(Exercise description)
There is a line containing "Translate (273, 2494)" in the entries below. Repeat that line and every line after it exactly, and nothing more.

[Information shown — start]

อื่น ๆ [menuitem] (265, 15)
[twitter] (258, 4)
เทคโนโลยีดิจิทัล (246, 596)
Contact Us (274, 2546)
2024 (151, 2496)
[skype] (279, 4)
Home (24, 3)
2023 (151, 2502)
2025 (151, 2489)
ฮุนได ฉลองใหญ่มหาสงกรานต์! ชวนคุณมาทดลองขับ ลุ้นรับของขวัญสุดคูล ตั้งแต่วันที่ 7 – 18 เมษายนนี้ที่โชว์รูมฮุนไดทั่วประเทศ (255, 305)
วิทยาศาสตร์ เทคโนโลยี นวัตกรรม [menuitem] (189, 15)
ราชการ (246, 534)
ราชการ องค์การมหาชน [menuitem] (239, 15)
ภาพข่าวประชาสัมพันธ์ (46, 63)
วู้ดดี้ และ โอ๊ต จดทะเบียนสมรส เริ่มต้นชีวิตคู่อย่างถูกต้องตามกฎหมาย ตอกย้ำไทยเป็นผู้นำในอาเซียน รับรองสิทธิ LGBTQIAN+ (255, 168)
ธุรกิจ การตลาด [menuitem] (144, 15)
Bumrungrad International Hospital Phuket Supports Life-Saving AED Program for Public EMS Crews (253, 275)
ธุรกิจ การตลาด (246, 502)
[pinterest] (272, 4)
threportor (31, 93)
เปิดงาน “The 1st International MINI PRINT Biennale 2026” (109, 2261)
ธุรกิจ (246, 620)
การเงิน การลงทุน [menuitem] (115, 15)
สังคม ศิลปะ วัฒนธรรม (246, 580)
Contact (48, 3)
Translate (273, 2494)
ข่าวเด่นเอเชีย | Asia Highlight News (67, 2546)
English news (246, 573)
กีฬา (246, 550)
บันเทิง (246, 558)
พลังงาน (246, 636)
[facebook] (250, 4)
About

[Information shown — finish]

(Answer box)
Translate (273, 2494)
ข่าวเด่นเอเชีย | Asia Highlight News (67, 2546)
English news (246, 573)
กีฬา (246, 550)
บันเทิง (246, 558)
พลังงาน (246, 636)
[facebook] (250, 4)
About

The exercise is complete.